En ese estado de atención permanente me encontraba la primera vez que pise la Plaza de Jamaa el-Fna, en Marrakech. Se apagaban las luces del día entre el trasiego de los que instalaban sus cocinas ambulantes. Dirigía la mirada a las viandas, mientras trataba de evitar objetos voladores no identificados dispuestos a arrimarse o entablar conversación sobre los asuntos más peregrinos. Cualquiera que haya estado allí sabrá a lo que me refiero. Si no es así, pero han visitado otros lugares del Magreb, también, porque en todos sucede lo mismo y la cantidad de pelmazos por metro cuadrado supera cualquier previsión. En Jamaa el-Fna hay varias paradas: cuando uno se ha hecho con la plaza ya sabe dónde sirven los mejores pinchos de cordero, el mejor tajine, las salchichas (merguez) menos agresivas para el organismo, la chermoula menos picante, el khobz (pan) recién horneado más crujiente o las berenjenas fritas menos grasientas.
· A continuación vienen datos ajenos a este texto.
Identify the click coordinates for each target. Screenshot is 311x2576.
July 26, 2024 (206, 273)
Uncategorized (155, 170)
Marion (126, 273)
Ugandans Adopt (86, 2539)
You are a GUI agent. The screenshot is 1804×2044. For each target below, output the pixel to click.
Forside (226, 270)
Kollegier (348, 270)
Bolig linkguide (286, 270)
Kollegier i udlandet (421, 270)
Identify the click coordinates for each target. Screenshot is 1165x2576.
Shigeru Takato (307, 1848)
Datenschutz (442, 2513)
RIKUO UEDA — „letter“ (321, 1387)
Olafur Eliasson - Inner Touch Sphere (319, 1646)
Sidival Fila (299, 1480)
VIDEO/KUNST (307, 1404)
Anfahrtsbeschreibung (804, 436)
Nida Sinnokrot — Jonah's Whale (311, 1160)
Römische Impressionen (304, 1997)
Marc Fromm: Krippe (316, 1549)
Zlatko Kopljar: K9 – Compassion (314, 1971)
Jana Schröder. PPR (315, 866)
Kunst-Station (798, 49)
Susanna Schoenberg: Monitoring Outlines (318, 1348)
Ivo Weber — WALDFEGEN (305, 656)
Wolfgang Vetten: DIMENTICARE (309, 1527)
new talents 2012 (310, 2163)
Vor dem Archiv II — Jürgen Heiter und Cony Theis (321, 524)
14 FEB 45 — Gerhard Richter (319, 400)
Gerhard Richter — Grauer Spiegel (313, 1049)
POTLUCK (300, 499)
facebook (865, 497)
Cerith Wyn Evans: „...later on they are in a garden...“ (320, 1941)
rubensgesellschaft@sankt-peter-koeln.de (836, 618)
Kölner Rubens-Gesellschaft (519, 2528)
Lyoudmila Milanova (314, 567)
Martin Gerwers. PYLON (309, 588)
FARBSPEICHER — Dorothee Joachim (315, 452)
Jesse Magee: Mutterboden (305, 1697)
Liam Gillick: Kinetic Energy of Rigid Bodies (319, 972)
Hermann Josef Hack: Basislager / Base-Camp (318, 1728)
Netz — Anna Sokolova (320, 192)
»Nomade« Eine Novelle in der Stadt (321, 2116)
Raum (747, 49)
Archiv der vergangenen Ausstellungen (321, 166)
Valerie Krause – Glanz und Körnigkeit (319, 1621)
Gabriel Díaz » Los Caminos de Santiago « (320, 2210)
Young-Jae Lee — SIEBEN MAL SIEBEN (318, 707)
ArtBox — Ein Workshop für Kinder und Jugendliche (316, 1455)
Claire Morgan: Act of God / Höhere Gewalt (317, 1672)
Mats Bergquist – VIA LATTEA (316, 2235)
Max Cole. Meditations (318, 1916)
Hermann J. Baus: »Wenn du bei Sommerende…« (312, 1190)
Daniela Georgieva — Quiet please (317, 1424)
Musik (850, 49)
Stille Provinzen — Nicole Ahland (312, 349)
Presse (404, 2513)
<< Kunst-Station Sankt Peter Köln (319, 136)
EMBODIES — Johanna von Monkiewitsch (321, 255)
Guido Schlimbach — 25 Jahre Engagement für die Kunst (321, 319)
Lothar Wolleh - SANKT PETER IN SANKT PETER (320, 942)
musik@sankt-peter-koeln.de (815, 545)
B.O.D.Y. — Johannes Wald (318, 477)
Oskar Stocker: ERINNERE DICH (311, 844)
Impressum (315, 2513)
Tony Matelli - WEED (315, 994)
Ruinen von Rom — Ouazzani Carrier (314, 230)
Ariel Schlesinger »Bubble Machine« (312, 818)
Jamaa el-Fna, a su manera, es una escuela de la cocina callejera. Pero la verdadera universidad está en Asia. En los mercados de Penang, Malasia, con las distintas variedades de arroces (nasi goreng), los fideos (me hoon) con cerdo, y esa sopa picante que llaman laksa, capaz de elevar el ánimo a cualquier espíritu decaído. En Hong Kong, donde, mezclados entre los puestos, uno puede encontrar también mesas y sillas para hacer paradas en algunos de los mejores restaurantes de pescado y marisco que he tenido la ocasión de disfrutar en mi vida. En los mercados callejeros de Beirut, los souks, donde cualquiera puede detenerse a comer el gran repertorio libanés, taboulés, verduras que despiertan los sentidos, cordero asado, etcétera. O en Singapur, donde algún día me desperecé de la placidez de las ginebras con granadina pensando en Paul Morand, cuando decía aquello de que un inglés sabe convertir una cena en la ceremonia más aburrida e indigesta del mundo. Y, para doctorarme en la universidad de la calle, me lancé a los hawkers en busca del delicioso cangrejo con chile y el satay, los pedazos de carne marinados en cúrcuma que asan a la parrilla ensartados en un pincho de bambú sobre unas brasas de carbón.